** RECORDS FOR THIS TASK **
______
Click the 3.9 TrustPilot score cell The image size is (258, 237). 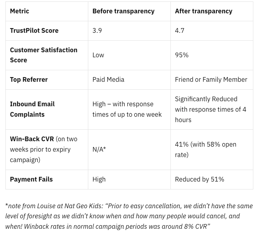click(x=97, y=31)
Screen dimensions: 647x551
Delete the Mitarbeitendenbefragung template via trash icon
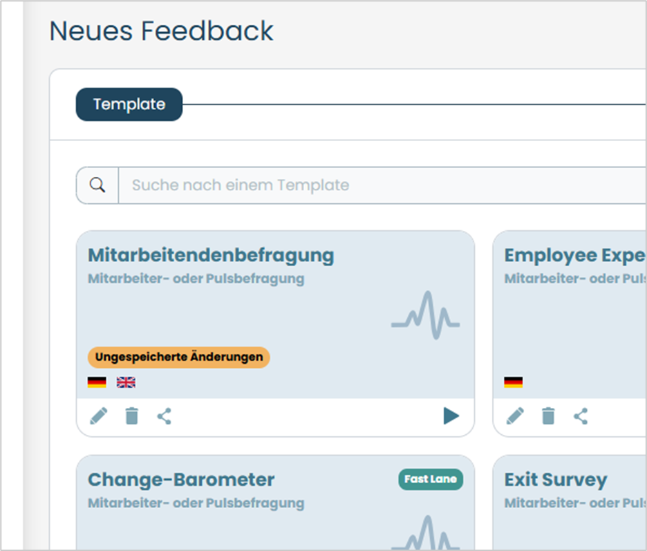tap(131, 416)
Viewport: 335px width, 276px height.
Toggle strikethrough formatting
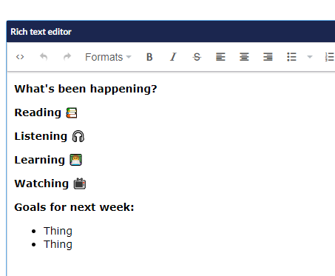[x=197, y=57]
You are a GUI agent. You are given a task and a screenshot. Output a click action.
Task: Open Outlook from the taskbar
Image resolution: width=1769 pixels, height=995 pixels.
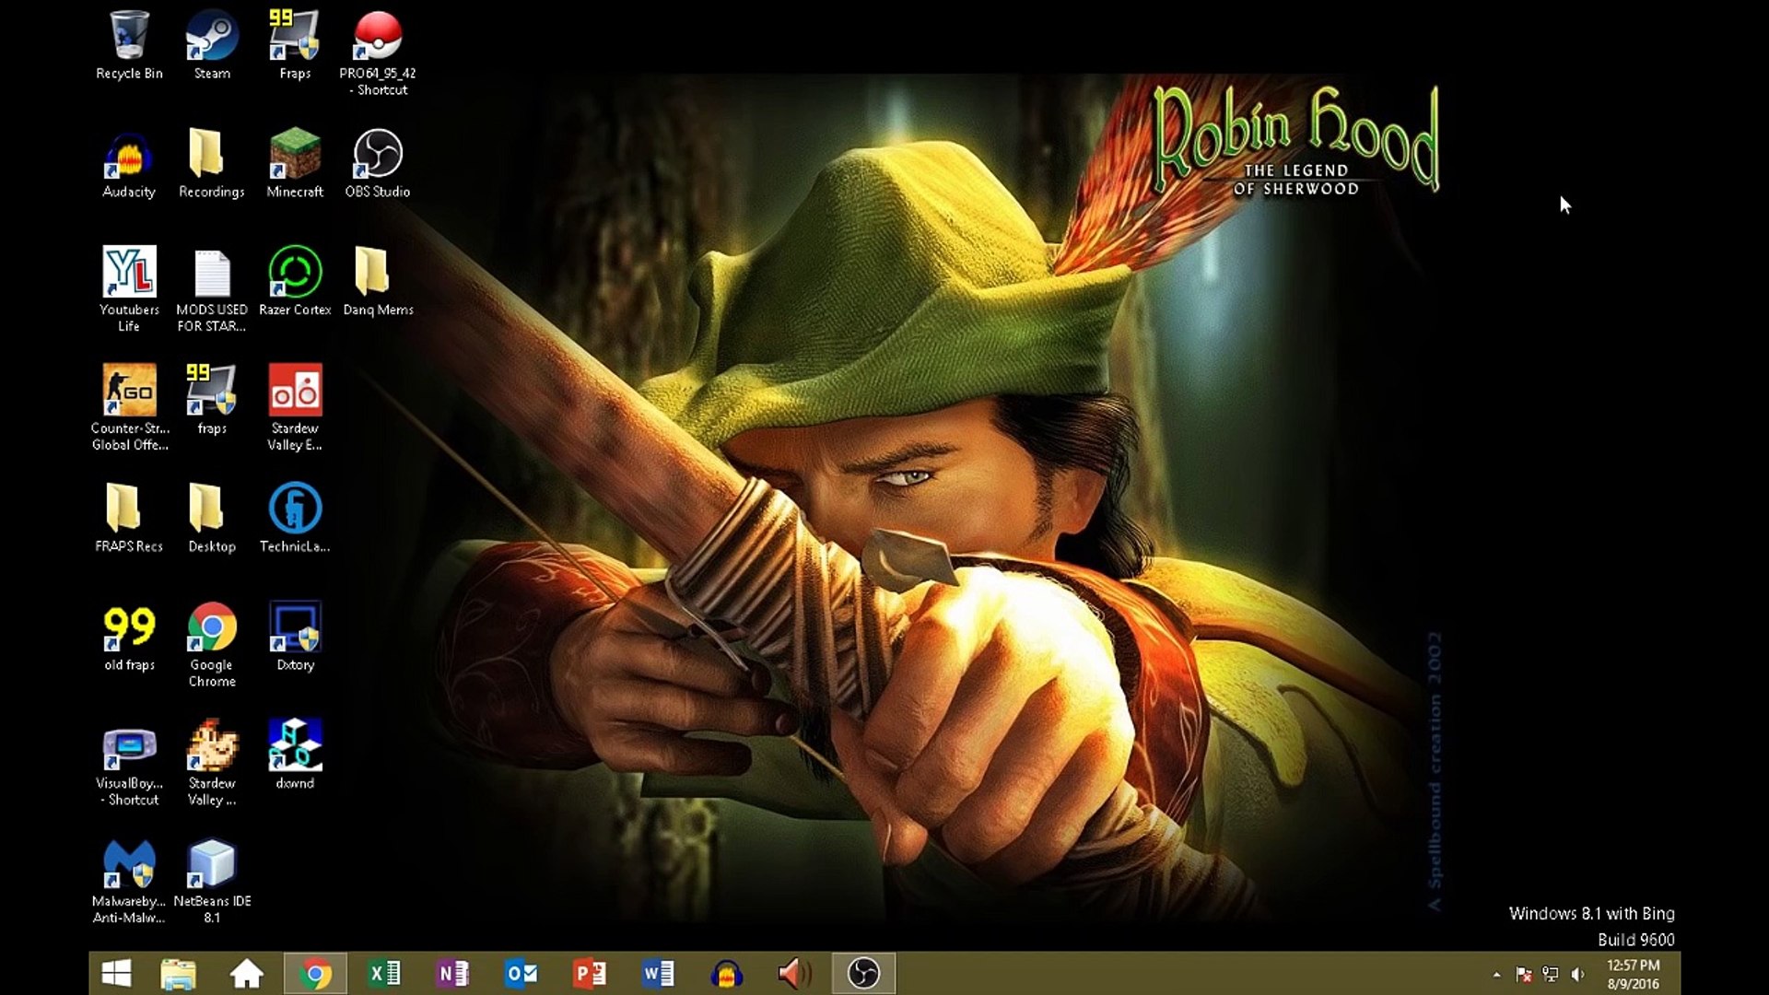pos(521,974)
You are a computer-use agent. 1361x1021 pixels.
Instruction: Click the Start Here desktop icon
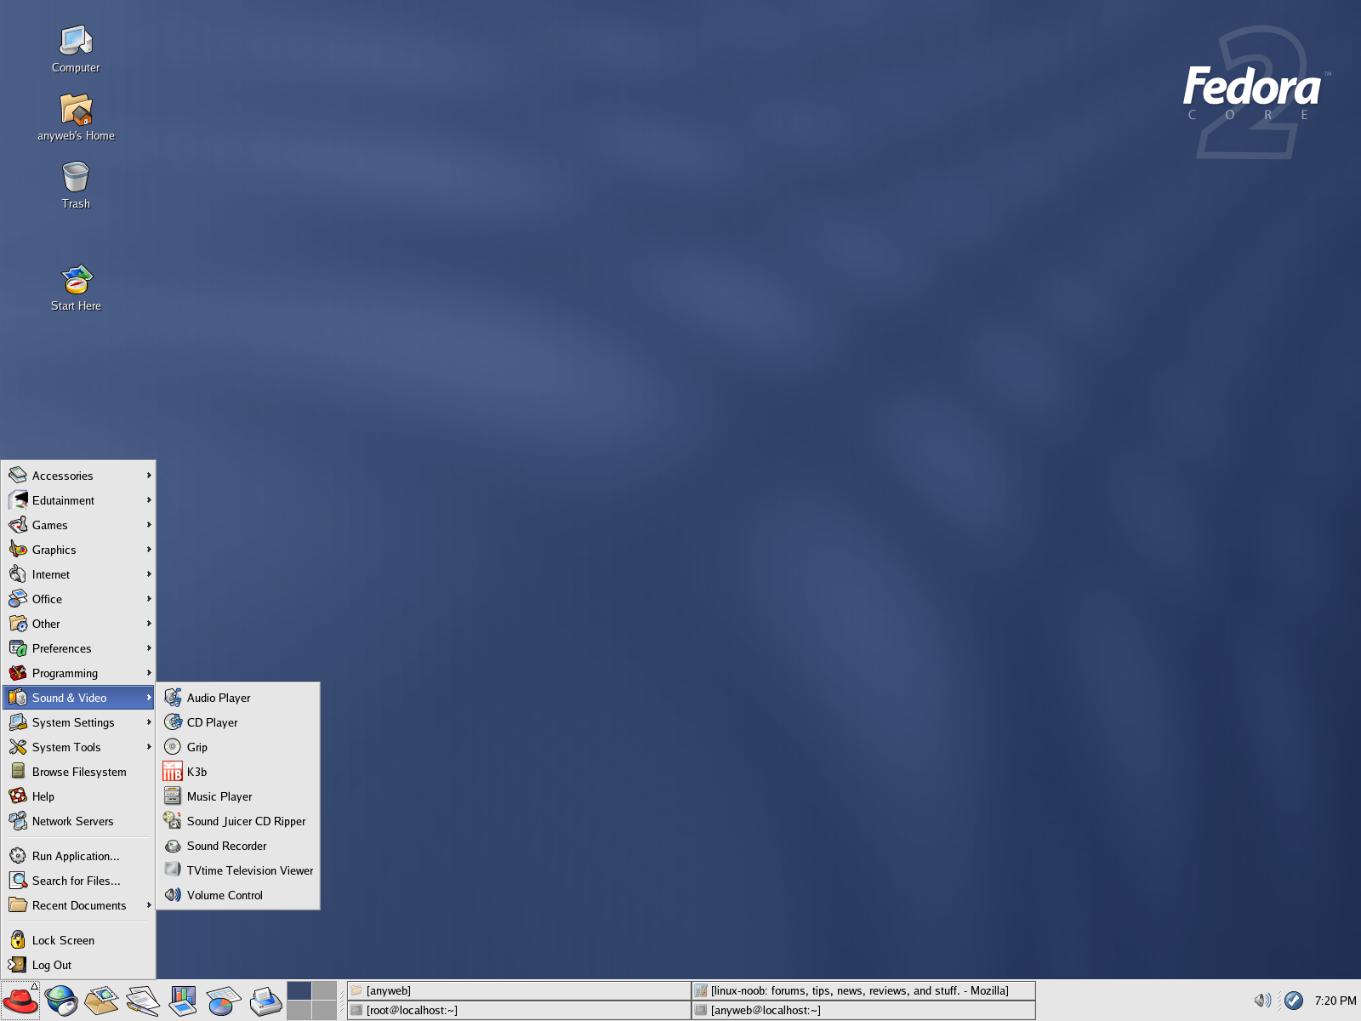[x=76, y=288]
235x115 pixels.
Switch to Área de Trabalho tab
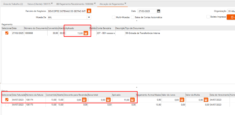pos(13,4)
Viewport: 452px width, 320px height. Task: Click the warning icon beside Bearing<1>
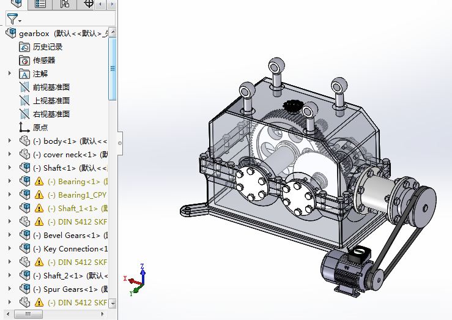39,181
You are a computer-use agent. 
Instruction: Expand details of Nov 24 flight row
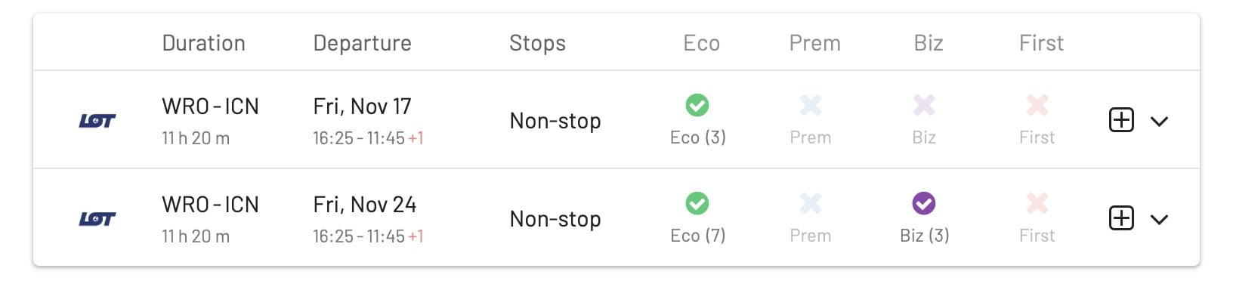pos(1160,219)
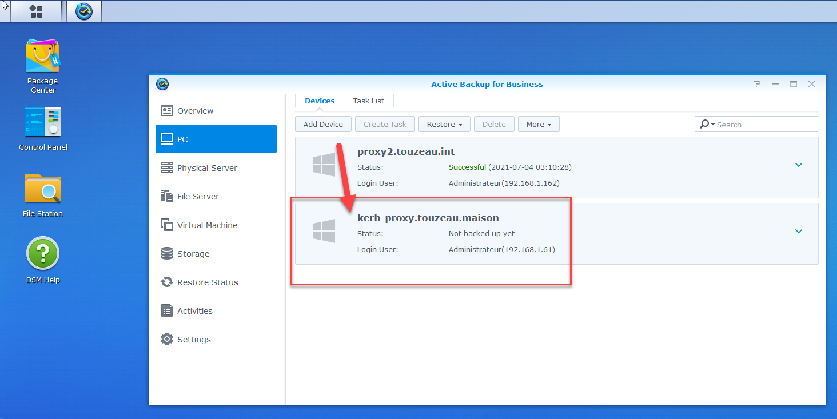This screenshot has width=837, height=419.
Task: Open the Storage section
Action: click(193, 254)
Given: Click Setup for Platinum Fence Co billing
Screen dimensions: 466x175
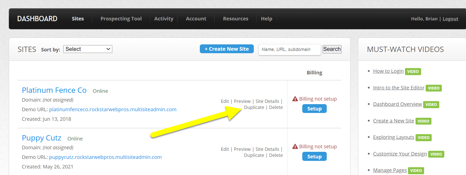Looking at the screenshot, I should coord(314,108).

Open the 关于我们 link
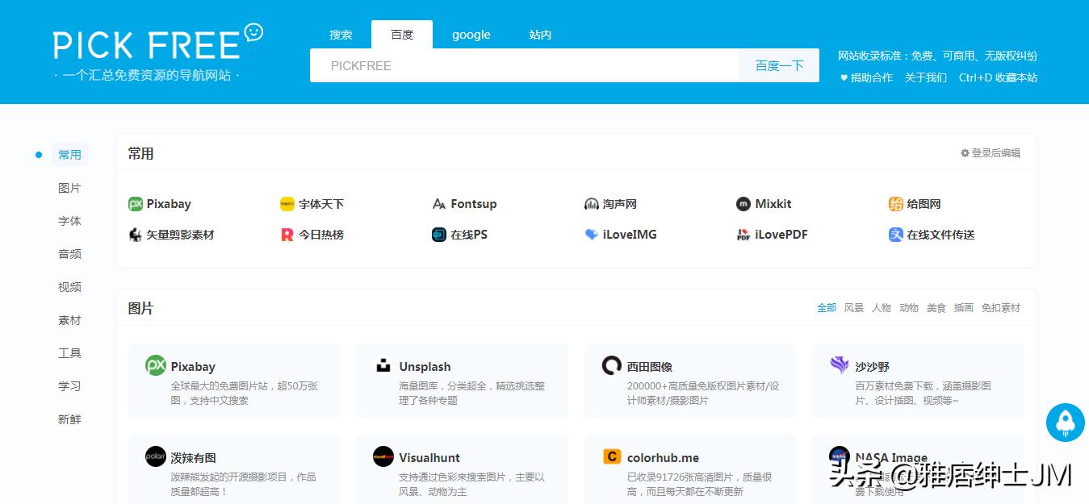pyautogui.click(x=926, y=77)
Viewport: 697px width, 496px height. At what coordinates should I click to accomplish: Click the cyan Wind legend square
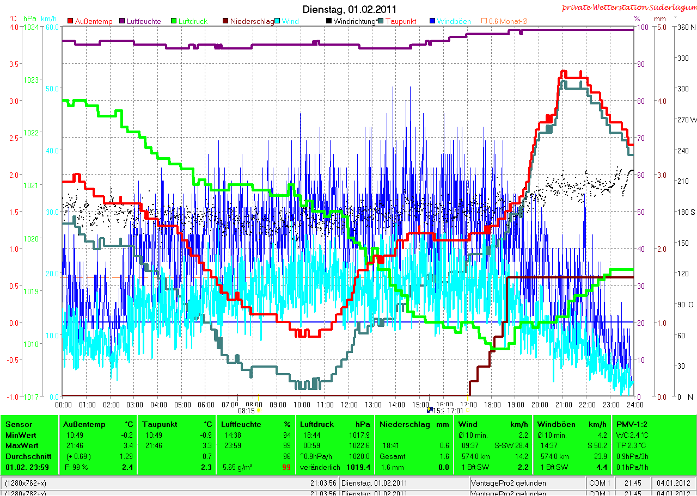(277, 21)
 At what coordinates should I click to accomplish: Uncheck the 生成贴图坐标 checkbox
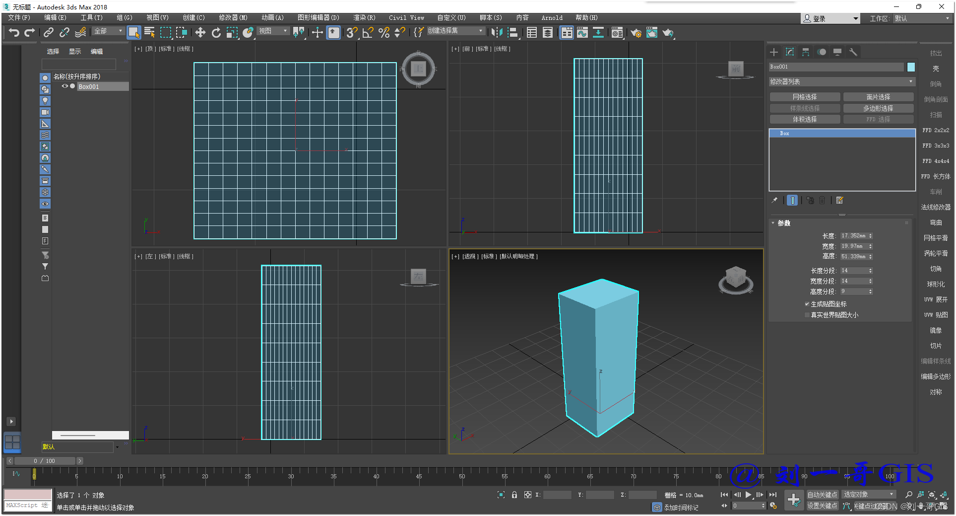807,304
______
Starting at the line that contains "Open the 关于我们 link" and continuing through the last of the lines, write those lines out again with their requests, multiplying each coordinate in the answers by 2.45 and rounding to whole numbers, with halves rounded up. Omit the pictures from your answer.

** CORRECT ANSWER **
Open the 关于我们 link
pyautogui.click(x=2269, y=189)
Viewport: 697px width, 496px height. At what coordinates should I click to accomplish: Click the cyan Wind legend square
(679, 51)
 At what coordinates should I click to accomplish: Uncheck the 生成贴图坐标 checkbox
1977,745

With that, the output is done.